#### Directions for this task:
Count the rows below that contain the word "blue" and reply with that number alone.

(Collected data entries)
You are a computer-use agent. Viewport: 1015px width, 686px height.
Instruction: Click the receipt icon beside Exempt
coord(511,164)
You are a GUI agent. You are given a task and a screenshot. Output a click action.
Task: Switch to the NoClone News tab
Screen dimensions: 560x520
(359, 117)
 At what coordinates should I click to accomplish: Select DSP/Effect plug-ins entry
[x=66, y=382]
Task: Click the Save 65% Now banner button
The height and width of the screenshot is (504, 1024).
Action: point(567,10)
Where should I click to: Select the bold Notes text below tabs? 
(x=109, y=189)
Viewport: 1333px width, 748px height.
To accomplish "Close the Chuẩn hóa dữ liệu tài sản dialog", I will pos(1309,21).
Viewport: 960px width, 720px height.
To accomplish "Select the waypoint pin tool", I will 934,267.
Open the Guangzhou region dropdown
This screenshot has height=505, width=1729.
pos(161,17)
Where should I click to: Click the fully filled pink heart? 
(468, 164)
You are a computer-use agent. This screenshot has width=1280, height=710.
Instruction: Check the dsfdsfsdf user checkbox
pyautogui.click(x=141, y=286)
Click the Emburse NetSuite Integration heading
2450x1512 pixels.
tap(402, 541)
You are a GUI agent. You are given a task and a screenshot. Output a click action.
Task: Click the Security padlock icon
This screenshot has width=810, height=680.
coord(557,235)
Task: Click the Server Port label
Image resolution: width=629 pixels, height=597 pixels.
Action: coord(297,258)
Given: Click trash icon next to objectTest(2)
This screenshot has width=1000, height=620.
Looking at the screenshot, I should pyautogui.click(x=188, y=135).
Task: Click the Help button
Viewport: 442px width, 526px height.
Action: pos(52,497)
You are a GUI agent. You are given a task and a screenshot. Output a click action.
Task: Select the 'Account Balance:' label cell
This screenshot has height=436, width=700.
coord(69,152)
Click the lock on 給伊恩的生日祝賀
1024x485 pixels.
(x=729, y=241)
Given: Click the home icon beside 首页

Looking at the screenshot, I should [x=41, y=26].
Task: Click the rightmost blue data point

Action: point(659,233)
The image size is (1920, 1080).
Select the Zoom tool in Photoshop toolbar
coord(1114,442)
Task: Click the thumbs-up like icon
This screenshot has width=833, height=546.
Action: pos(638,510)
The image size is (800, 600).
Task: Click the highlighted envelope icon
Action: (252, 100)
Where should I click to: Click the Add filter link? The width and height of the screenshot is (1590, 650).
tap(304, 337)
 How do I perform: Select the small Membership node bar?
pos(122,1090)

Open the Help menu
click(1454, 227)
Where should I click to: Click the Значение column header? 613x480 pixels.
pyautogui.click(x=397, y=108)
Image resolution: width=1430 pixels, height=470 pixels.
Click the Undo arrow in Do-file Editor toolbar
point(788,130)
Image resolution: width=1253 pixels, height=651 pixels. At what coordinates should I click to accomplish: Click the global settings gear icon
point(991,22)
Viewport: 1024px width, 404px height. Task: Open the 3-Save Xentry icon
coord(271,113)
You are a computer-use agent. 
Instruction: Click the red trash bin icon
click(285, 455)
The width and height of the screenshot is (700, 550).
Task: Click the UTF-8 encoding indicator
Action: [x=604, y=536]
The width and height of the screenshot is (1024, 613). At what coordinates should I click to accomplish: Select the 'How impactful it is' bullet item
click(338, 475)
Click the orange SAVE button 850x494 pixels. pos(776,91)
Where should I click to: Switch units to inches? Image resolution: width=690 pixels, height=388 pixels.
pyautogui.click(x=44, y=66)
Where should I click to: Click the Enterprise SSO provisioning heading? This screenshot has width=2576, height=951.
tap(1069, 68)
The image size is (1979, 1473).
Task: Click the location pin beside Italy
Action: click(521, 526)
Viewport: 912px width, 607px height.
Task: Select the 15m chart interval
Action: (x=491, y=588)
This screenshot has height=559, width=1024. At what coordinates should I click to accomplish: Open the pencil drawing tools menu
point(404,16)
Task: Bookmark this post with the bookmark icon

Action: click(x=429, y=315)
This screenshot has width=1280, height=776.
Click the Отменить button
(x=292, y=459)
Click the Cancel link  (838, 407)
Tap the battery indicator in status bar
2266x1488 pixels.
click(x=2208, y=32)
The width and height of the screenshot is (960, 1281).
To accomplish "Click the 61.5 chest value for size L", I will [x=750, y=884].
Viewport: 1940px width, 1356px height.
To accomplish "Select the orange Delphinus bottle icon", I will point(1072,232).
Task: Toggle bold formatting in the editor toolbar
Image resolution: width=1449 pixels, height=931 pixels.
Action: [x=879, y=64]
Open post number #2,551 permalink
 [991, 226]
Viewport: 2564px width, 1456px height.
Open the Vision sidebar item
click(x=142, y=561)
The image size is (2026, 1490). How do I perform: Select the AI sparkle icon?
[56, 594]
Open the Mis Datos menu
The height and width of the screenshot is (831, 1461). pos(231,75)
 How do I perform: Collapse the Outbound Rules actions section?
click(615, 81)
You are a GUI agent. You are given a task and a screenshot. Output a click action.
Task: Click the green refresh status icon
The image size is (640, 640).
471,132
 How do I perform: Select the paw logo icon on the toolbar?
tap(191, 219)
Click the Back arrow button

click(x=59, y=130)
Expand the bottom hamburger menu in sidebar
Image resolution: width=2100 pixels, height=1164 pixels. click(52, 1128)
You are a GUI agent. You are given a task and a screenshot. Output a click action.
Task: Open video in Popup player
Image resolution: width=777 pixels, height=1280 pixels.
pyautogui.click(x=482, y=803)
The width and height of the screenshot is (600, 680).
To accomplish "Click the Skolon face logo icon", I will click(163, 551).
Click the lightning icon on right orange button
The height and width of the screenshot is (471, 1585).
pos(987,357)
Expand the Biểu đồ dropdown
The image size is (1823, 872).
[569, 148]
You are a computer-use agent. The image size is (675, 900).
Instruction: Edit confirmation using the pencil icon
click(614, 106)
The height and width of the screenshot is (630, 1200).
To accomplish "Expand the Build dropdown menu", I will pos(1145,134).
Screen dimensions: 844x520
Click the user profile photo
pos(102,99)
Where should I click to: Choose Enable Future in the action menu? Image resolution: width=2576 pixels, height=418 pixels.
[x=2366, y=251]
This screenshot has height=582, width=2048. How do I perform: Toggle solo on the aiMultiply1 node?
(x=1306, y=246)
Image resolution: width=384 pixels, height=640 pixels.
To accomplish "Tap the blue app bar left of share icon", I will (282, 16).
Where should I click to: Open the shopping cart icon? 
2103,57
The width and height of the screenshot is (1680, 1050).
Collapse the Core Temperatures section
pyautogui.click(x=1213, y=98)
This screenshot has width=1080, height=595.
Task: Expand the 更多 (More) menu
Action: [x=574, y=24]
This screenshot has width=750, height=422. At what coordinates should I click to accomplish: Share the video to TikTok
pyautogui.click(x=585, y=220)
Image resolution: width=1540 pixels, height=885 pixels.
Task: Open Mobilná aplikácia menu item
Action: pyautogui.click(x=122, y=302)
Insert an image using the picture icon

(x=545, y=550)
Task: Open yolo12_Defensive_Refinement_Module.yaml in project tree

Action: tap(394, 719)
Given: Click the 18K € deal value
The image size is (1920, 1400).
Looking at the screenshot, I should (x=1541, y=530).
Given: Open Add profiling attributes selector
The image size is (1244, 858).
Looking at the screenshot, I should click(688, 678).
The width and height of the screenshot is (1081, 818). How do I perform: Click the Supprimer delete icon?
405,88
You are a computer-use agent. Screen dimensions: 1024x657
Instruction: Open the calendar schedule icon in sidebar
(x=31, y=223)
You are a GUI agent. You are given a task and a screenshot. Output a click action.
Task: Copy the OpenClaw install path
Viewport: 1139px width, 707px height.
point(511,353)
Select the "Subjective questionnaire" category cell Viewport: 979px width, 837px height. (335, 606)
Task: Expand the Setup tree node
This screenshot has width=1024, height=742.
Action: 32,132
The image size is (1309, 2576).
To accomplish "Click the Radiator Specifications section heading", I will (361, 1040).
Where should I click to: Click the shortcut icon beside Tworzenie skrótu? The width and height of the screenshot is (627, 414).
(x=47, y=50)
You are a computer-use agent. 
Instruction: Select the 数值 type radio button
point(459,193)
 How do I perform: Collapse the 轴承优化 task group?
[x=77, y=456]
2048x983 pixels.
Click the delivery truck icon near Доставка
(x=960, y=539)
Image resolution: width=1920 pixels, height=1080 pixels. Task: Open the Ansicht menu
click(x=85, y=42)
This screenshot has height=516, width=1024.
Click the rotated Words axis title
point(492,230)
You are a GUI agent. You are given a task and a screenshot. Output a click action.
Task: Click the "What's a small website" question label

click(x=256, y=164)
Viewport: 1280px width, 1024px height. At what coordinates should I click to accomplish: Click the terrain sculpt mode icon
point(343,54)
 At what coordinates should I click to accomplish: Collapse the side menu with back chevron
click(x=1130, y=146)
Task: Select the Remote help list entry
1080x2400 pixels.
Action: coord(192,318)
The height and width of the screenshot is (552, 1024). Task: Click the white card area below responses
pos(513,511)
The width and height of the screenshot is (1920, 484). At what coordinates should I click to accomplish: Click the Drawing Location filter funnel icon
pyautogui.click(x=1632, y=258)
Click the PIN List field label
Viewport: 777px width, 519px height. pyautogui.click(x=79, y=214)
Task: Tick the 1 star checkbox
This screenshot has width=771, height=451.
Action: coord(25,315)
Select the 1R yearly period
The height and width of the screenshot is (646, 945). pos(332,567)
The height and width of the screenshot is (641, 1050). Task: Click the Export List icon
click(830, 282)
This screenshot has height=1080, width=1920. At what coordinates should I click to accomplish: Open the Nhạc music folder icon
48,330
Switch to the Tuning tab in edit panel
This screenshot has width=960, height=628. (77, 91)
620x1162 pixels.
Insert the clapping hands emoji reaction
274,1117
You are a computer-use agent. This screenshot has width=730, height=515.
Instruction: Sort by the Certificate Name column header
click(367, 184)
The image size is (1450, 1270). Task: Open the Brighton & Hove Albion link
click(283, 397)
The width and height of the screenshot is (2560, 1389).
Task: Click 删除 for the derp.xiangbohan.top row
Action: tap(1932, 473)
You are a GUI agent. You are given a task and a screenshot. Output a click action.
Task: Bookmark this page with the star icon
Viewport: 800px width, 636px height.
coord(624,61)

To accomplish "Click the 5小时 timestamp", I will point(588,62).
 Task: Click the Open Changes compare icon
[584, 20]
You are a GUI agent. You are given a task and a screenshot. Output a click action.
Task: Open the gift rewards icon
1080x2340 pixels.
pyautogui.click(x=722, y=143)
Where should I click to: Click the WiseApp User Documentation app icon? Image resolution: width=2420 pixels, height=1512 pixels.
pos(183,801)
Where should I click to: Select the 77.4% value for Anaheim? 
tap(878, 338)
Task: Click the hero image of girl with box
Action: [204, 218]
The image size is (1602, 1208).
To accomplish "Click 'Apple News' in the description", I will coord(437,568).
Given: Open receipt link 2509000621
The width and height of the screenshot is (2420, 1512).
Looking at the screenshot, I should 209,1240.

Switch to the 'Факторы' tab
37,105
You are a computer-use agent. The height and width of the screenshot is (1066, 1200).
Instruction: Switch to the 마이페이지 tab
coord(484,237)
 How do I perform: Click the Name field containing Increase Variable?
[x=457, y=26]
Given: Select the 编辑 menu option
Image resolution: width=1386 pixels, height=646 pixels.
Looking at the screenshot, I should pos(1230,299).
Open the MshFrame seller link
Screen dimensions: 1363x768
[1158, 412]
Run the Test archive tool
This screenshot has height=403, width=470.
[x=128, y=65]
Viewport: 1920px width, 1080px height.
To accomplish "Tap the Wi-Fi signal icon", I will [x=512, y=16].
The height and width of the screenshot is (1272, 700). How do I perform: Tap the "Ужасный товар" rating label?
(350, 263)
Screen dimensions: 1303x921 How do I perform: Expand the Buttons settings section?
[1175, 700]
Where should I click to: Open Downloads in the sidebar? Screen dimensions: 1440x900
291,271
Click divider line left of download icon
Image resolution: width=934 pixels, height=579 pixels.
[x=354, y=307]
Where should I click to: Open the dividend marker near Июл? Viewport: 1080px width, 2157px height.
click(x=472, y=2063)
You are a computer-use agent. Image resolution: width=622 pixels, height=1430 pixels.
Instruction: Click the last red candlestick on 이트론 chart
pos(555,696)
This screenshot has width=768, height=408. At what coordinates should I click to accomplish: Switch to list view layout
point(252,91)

#### Solved exercise:
2